• DATA FOR THIS TASK:
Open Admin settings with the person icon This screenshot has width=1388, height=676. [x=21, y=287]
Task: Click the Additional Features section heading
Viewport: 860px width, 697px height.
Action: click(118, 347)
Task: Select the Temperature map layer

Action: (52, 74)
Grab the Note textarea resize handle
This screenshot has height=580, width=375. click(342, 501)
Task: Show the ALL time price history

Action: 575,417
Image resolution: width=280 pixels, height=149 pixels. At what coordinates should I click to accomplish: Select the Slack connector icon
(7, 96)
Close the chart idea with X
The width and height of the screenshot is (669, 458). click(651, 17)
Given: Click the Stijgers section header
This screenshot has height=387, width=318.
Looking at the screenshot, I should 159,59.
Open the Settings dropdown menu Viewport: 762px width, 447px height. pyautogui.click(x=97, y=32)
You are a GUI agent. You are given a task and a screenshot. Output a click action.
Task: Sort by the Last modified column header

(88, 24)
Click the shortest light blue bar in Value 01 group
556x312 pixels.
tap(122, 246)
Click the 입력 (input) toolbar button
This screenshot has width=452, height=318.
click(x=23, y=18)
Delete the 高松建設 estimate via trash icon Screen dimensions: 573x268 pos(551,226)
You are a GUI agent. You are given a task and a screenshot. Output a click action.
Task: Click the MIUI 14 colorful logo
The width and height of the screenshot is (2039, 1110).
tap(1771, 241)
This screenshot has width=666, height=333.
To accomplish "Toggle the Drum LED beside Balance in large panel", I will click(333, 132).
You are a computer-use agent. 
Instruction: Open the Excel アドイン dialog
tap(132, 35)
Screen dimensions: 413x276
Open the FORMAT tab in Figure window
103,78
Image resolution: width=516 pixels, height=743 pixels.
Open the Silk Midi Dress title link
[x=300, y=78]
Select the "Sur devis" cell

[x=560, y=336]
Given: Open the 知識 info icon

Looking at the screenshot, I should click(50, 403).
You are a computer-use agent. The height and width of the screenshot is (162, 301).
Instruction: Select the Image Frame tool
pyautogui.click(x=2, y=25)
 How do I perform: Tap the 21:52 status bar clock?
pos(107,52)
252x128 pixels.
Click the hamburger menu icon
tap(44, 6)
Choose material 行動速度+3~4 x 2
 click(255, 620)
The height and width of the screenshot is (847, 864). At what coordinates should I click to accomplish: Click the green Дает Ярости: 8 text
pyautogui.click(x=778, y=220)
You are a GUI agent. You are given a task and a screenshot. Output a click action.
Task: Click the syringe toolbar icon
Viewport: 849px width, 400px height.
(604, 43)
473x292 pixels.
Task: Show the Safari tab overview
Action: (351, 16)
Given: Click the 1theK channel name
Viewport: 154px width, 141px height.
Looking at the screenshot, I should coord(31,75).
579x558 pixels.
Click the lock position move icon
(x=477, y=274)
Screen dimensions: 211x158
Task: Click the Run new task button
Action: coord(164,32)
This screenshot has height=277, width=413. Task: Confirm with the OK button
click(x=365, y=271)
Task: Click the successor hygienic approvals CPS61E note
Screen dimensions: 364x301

• TASK STATEMENT: The listing above holds a line with "Click the shortest" and a line with "Task: Click the MIUI 14 colorful logo". Print the stretch from the first through the second, exactly and alone.

• EXERCISE OUTPUT:
Click the shortest light blue bar in Value 01 group
556x312 pixels.
tap(122, 246)
Click the 입력 (input) toolbar button
This screenshot has width=452, height=318.
click(x=23, y=18)
Delete the 高松建設 estimate via trash icon Screen dimensions: 573x268 pos(551,226)
You are a GUI agent. You are given a task and a screenshot. Output a click action.
Task: Click the MIUI 14 colorful logo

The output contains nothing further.